▶ [Aim of the exercise]: Every record must be written out once more, with nothing added or omitted.

(Records from a data source)
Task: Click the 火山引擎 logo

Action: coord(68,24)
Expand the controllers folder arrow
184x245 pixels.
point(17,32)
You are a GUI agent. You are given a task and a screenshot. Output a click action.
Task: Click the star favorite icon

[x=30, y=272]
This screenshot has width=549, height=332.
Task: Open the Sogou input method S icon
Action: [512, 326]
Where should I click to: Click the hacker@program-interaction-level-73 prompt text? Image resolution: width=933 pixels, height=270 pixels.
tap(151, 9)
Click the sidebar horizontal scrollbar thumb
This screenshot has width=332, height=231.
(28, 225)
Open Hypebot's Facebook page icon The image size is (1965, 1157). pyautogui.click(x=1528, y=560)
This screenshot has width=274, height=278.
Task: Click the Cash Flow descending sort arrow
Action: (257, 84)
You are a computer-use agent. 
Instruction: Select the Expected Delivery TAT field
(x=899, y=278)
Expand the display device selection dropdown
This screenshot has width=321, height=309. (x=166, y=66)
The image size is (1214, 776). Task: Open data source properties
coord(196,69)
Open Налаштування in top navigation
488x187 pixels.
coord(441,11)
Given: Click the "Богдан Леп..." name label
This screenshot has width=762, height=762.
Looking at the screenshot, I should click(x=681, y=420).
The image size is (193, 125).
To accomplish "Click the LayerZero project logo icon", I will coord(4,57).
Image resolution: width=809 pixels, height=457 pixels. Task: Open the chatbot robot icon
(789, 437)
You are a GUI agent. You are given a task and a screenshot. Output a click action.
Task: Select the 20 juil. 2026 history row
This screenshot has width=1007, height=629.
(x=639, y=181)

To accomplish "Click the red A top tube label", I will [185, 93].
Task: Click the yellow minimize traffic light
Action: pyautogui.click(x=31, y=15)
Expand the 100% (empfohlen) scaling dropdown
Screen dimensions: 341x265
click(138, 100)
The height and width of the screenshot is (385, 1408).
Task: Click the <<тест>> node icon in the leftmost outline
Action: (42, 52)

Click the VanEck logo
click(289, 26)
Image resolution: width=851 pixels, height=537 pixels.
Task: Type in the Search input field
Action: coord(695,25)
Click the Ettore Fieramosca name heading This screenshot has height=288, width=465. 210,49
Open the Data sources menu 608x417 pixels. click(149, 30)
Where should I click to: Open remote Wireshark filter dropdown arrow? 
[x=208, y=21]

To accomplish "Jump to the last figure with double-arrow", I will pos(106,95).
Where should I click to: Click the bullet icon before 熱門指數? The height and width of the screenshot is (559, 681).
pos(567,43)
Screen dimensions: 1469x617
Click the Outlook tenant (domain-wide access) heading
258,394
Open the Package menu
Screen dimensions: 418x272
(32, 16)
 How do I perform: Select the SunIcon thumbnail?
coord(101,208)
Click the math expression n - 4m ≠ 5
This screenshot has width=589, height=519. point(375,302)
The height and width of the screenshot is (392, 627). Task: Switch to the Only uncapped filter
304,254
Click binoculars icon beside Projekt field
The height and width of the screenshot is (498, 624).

▶ [Exercise solution]:
Task: Click the 火山引擎 logo

Action: coord(68,24)
Expand the controllers folder arrow
184x245 pixels.
point(17,32)
You are a GUI agent. You are given a task and a screenshot. Output a click action.
Task: Click the star favorite icon

[x=30, y=272]
This screenshot has width=549, height=332.
Task: Open the Sogou input method S icon
Action: [512, 326]
Where should I click to: Click the hacker@program-interaction-level-73 prompt text? Image resolution: width=933 pixels, height=270 pixels.
tap(151, 9)
Click the sidebar horizontal scrollbar thumb
This screenshot has width=332, height=231.
(28, 225)
Open Hypebot's Facebook page icon The image size is (1965, 1157). pyautogui.click(x=1528, y=560)
This screenshot has width=274, height=278.
Task: Click the Cash Flow descending sort arrow
Action: (257, 84)
You are a computer-use agent. 
Instruction: Select the Expected Delivery TAT field
(x=899, y=278)
Expand the display device selection dropdown
This screenshot has width=321, height=309. (x=166, y=66)
The image size is (1214, 776). Task: Open data source properties
coord(196,69)
Open Налаштування in top navigation
488x187 pixels.
coord(441,11)
Given: Click the "Богдан Леп..." name label
This screenshot has width=762, height=762.
Looking at the screenshot, I should click(x=681, y=420).
The image size is (193, 125).
To accomplish "Click the LayerZero project logo icon", I will coord(4,57).
Image resolution: width=809 pixels, height=457 pixels. Task: Open the chatbot robot icon
(789, 437)
You are a GUI agent. You are given a task and a screenshot. Output a click action.
Task: Select the 20 juil. 2026 history row
This screenshot has width=1007, height=629.
(x=639, y=181)

To accomplish "Click the red A top tube label", I will [185, 93].
Task: Click the yellow minimize traffic light
Action: pyautogui.click(x=31, y=15)
Expand the 100% (empfohlen) scaling dropdown
Screen dimensions: 341x265
click(138, 100)
The height and width of the screenshot is (385, 1408).
Task: Click the <<тест>> node icon in the leftmost outline
Action: (42, 52)

Click the VanEck logo
click(289, 26)
Image resolution: width=851 pixels, height=537 pixels.
Task: Type in the Search input field
Action: coord(695,25)
Click the Ettore Fieramosca name heading This screenshot has height=288, width=465. 210,49
Open the Data sources menu 608x417 pixels. click(149, 30)
Where should I click to: Open remote Wireshark filter dropdown arrow? 
[x=208, y=21]

To accomplish "Jump to the last figure with double-arrow", I will pos(106,95).
Where should I click to: Click the bullet icon before 熱門指數? The height and width of the screenshot is (559, 681).
pos(567,43)
Screen dimensions: 1469x617
Click the Outlook tenant (domain-wide access) heading
258,394
Open the Package menu
Screen dimensions: 418x272
(32, 16)
 How do I perform: Select the SunIcon thumbnail?
coord(101,208)
Click the math expression n - 4m ≠ 5
This screenshot has width=589, height=519. point(375,302)
The height and width of the screenshot is (392, 627). Task: Switch to the Only uncapped filter
304,254
Click binoculars icon beside Projekt field
The height and width of the screenshot is (498, 624).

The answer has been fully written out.